This page is dedicated to the GPU support and documentation of the MAPSIM toolbox available at simtoolbox.github.io
The MapcoreCuda library is C++/CUDA extension to the MATLAB and can be used upon successfull compilation directly from the the Matlab’s command line interface. It supports both single and double precision computation on an arbitrary GPU card. Multiple GPU cards are not supported at this time (IE only the firsrt available is used). The library can be used on both Windows and Linux platforms. No other external dependencies are required except for the vendor (NVIDIA) provided libraries:
The average speedup of the computation will vary based on CPU/GPU used for the comparison as well as on the computing parameters, but is roughly 10-20x . In order to obtain the best performance results, always use a GPU with the newest PCIe specification support in order to improve data transfers between the CPU and GPU. At the time of 2024, most GPUs do support PCIe Gen. 4.0 (nvidia RTX 4000 series). The only supported GPUs are from nVidia. The library will not work on Intel / AMD and/or 3rd party GPU platforms.
The library has no limitations other than the physical GPU card itself (Most notable is the memory limit). Please note that double precision computing will usually incur a performance loss. For double precision computing, the nVidia Tesla series are recommended.
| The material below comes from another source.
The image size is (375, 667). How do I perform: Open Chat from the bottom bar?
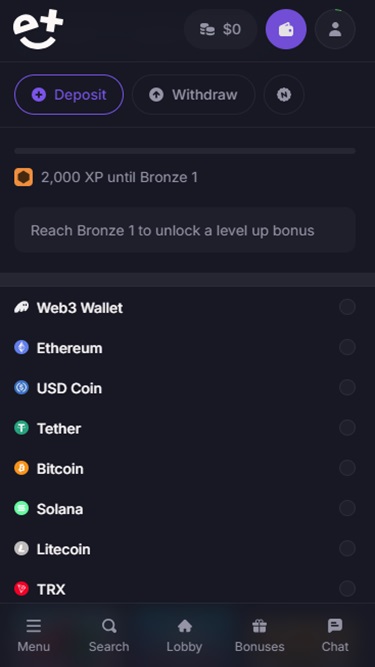335,636
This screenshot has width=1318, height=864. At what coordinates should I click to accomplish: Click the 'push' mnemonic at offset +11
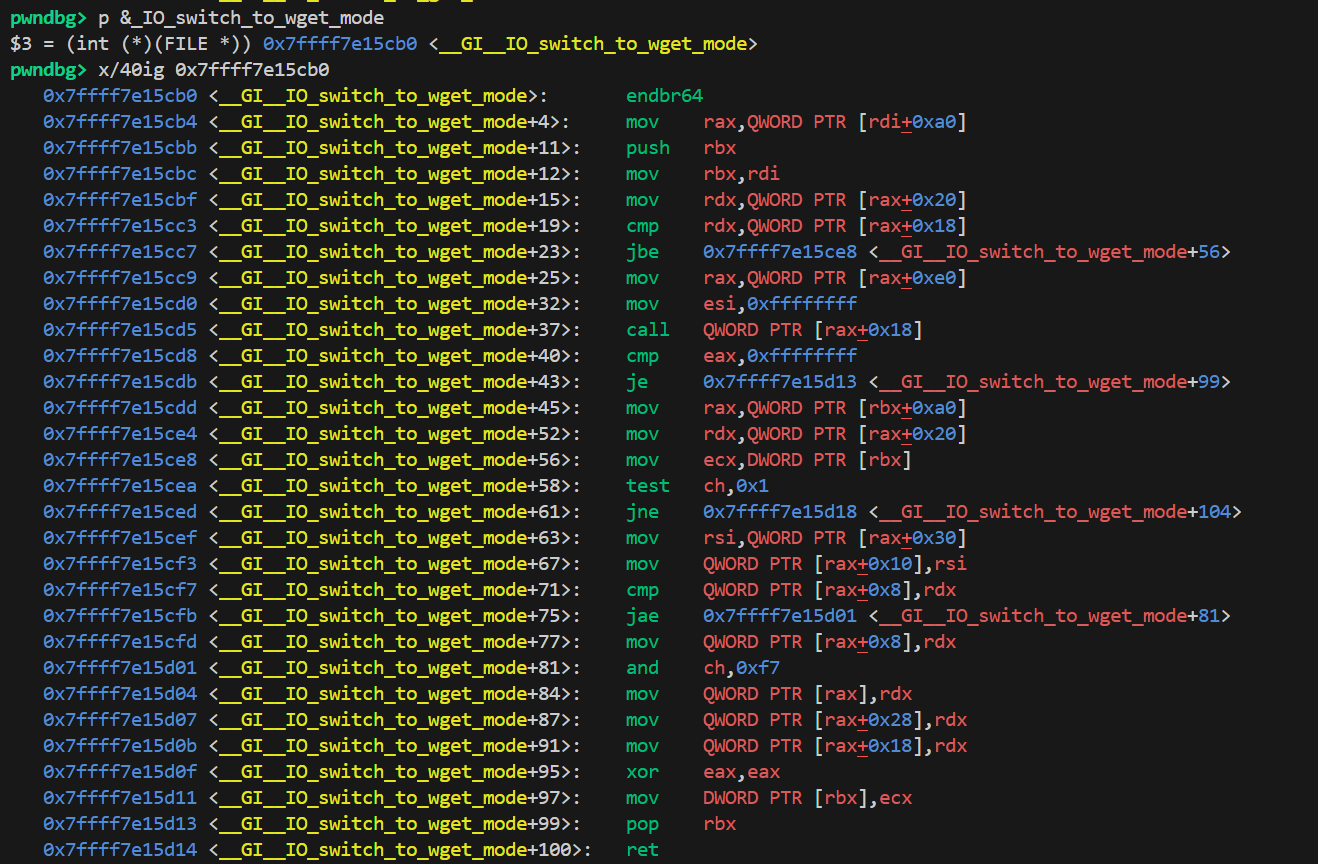[647, 148]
Under most circumstances, the recommended data type to use is single precision (float). For maximum performance, please consider cropping the images so that each of the dimension’s size is equal to 2^N (For example 256 x 512 pixels) – this also applies to CPU version by the way. Amount of images is arbitrary.
Before Compilation
It is important to make sure that the library can be compiled for the GPU you are targeting. As the times go by, older GPU models and their architectures are slowly becomming obsolete. The first thing is therefore a crosscheck of the available GPU with the supported platform list by the CUDA SDK. Generally speaking, the Geforce / Quadro and Tesla GPU series are supported.
- Find the corresponding GPU in the database HERE and note its compute capability (CC).
- Check if the architecture is supported for compilation by the NVCC compiler HERE.
At the time of writing this post (2024) CUDA SDK 12.4 has support for nVidia Maxwell and newer GPU architectures (GTX 900 series onwards). Feel free to skip this check if your have a “new” machine. A great tool to identify you hardware is GPU-Z as shown below (Linux’s equivalent is the CPU-X application or gpustat for performance monitoring):
It is highly recommended to update your nVidia Drivers to the latest suppoorted version (This is done by the the CUDA SDK). Latest nVidia drivers are available for download HERE. The compilation process of the Mapsim acceleration library is 2-step, in the first step, the acceleration dynamic library ( MapcoreLib.dll for windows / MapcoreLib.so for linux) is build. In the second step, the corresponding matlab mex file is build (MapcoreCuda.mexw64 for windows/ MapcoreCuda.mexa64 for linux).
Windows Compilation
In order to compile the library under windows, the following prerequisites are required:
- Install the Microsoft Visual Studio with the Support for C++ compilation.
- Install the required CUDA SDK Version and update your drivers. Recommended is a clean install.
NOTE: You can have multiple CUDA SDK versions Installed at the same time. - Have a Matlab version of you choosing available and installed. No additional Matlab add-ons are required.
NOTE: Previous MATLAB versions do not need to be un-installed.
Make sure that the Visual Studio is supported in the CUDA SDK in the Installation instructions HERE (This might cause some problems only in case a newer MSVC has just been released a few months ago – in that case, consider installing rather the previous version). Once all prerequisities are installed, clone the library sources from git repository – these include the Microsoft Visual Studio solution file (.sln).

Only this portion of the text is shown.